The Guardian rated the series four out of five stars, stating that "it makes for a fast-paced, intelligent show that reveals the duplicitous underbelly of public relations in Australia and the way diversity often plays out in the corporate world: as lip service only. Some of the scenarios and characters border on caricature – but when modern life is becoming increasingly cartoonish, maybe that’s not a problem."

Screen Hub gave the series a three out of five star ranking while stating "Optics feels like two warring comedy concepts doing battle, at the occasional expense of laughter."

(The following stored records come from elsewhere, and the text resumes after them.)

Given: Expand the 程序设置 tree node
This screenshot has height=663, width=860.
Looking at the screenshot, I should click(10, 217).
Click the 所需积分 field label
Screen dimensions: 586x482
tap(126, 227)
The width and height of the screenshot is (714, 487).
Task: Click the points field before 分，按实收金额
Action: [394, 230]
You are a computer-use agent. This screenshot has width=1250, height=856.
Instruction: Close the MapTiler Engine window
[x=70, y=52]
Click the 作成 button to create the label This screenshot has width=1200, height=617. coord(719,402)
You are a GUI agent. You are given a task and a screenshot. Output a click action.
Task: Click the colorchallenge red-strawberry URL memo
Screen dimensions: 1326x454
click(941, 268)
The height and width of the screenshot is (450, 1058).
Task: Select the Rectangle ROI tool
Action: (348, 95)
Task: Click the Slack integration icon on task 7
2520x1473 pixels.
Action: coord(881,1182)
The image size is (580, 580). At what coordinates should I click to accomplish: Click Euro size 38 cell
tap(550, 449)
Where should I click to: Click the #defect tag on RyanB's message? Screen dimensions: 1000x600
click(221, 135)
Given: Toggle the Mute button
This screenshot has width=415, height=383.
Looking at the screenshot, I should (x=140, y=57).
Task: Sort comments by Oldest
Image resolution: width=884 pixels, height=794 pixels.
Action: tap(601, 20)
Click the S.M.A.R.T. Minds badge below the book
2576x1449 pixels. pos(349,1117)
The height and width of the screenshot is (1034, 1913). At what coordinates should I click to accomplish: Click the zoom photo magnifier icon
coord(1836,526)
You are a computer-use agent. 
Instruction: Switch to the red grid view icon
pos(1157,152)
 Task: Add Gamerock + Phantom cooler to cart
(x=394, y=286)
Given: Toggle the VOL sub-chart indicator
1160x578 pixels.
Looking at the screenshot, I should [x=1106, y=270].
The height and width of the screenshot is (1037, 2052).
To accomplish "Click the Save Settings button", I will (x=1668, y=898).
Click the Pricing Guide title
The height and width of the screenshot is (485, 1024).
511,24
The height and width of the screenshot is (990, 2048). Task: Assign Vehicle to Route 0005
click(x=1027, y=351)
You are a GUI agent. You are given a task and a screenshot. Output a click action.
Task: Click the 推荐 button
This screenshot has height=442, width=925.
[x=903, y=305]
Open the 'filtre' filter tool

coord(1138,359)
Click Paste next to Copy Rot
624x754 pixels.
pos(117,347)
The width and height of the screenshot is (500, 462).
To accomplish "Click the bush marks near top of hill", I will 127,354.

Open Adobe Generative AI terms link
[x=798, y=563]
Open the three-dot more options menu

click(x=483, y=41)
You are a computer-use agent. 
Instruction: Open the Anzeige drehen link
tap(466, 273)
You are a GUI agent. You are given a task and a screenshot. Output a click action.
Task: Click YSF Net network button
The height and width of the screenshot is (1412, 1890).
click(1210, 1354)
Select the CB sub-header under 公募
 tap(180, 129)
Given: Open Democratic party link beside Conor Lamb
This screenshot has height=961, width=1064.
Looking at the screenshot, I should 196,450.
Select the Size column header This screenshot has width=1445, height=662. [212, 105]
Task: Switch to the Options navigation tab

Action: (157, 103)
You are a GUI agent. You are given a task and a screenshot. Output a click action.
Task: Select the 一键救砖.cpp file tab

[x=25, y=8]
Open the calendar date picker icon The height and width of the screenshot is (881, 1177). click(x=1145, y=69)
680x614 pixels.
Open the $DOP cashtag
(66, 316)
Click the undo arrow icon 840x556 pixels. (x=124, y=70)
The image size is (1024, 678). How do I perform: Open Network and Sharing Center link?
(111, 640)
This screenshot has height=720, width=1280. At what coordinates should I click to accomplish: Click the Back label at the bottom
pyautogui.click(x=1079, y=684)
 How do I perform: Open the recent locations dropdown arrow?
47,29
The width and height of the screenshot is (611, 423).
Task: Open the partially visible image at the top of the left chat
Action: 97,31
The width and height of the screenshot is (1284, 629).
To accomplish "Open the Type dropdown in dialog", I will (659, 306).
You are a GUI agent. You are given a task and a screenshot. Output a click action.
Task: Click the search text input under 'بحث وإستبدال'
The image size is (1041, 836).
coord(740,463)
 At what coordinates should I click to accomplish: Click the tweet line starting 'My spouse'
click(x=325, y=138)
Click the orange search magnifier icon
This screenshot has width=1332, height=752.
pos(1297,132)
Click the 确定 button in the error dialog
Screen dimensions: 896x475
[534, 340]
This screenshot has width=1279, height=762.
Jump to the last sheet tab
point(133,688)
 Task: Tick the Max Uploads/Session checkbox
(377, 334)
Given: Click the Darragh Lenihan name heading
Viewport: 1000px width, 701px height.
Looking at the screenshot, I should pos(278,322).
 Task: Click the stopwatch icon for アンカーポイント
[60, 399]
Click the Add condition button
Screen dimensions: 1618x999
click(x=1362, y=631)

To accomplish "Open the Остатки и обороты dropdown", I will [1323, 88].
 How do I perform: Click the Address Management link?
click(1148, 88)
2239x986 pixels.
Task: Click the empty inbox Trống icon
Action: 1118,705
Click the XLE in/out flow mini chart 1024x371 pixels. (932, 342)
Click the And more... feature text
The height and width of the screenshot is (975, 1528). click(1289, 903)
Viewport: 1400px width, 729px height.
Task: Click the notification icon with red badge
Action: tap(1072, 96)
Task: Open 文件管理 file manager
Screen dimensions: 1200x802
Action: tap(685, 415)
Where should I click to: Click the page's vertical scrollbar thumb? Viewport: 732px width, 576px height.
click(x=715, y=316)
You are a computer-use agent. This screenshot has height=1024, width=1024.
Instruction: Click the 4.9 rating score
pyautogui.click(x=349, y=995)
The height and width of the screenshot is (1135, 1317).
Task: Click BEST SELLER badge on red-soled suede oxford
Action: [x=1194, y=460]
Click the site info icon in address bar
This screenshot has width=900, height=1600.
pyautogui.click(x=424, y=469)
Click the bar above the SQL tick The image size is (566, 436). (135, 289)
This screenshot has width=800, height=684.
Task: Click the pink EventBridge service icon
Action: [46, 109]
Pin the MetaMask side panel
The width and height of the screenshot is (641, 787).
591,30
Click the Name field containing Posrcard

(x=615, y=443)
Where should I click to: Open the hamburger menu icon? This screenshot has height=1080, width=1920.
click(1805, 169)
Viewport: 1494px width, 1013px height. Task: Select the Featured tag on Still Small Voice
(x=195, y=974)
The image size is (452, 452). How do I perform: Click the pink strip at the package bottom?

Writing on The Conversation, Edith Jennifer Hill, an associate lecturer of learning & teaching innovation at Flinders University stated that "The show expertly balances humour with quick-wit, social media vernacular, and a level of marketing wordsmithing that make you question if the news has ever told you a true story."

===Viewership===

| No. | Title | Air date | Overnight ratings |  | Ref(s) |
| Viewers | Rank |
| 1 | "Episode 1" | 29 January 2025 | 332,000 | —N/a |  |
| 2 | "Episode 2" | 5 February 2025 | 281,000 | —N/a |  |
| 3 | "Episode 3" | 12 February 2025 | 223,000 | —N/a |  |
| 4 | "Episode 4" | 19 February 2025 | 260,000 | —N/a |  |
| 5 | "Episode 5" | 26 February 2025 | 272,000 | —N/a |  |
| 6 | "Episode 6" | 5 March 2025 | 268,000 | —N/a |  |

==Future==
On 1 December 2025, it was exclusively reported by TV Tonight that the series would not be returning in 2026.